**Your task:**
Return the lines of the data below word for word, starting at the beginning of the data and ending with the line that contains "Looking at the", both included. Leave the pictures out of your answer.

Screen-element location records
____

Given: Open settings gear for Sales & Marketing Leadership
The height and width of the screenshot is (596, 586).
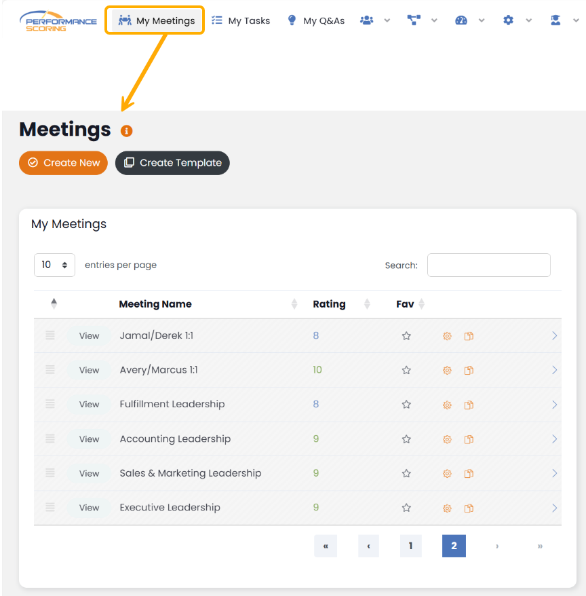Looking at the screenshot, I should click(x=447, y=474).
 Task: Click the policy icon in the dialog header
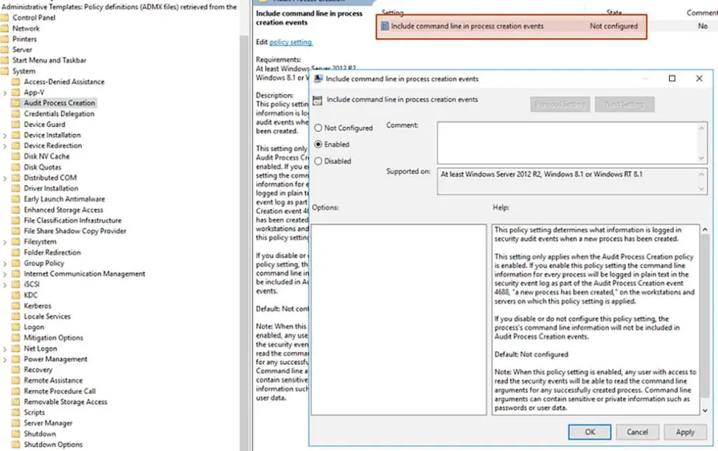(x=317, y=100)
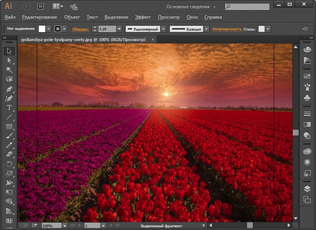Click the Непрозрачность link
This screenshot has width=316, height=230.
(x=226, y=28)
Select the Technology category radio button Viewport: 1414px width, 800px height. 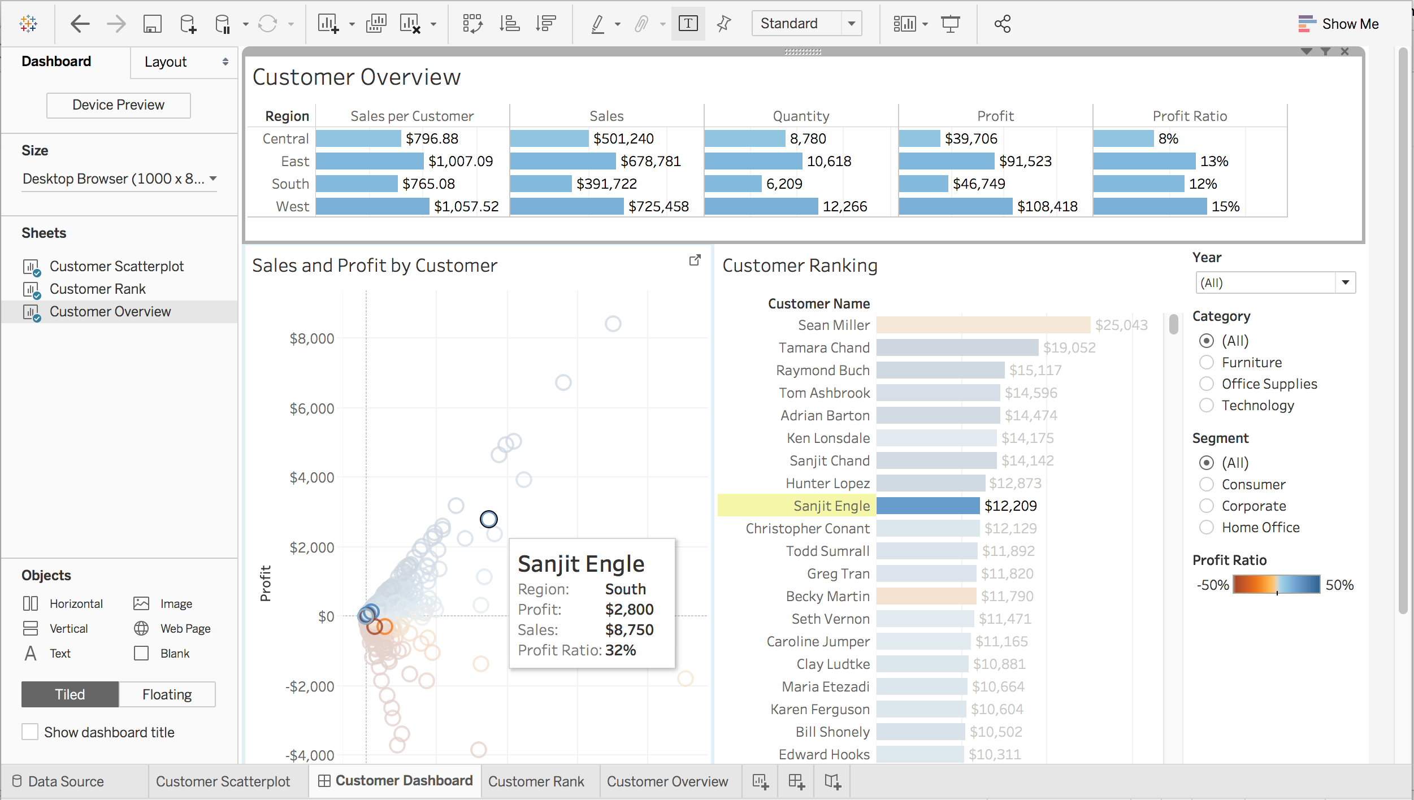(1208, 405)
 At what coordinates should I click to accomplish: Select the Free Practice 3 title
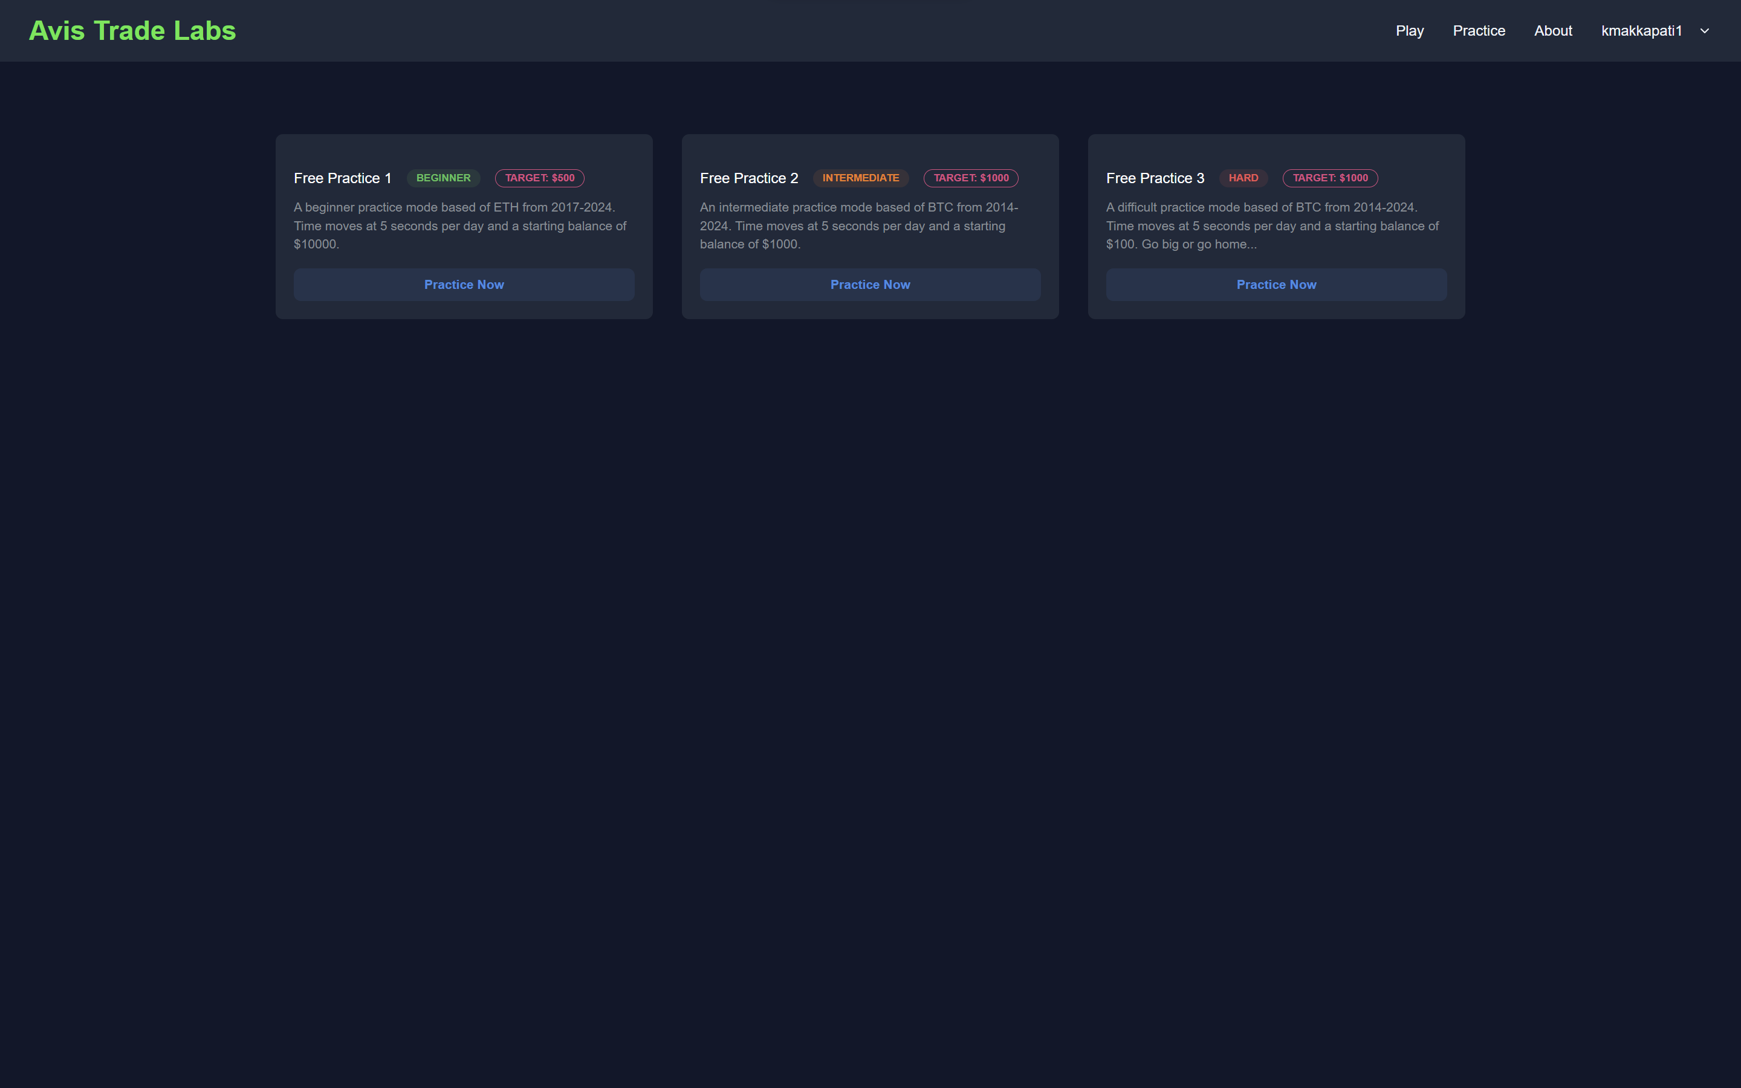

____

**The completed task:**
Given: Open settings gear for Sales & Marketing Leadership
The height and width of the screenshot is (596, 586).
Looking at the screenshot, I should click(x=447, y=474).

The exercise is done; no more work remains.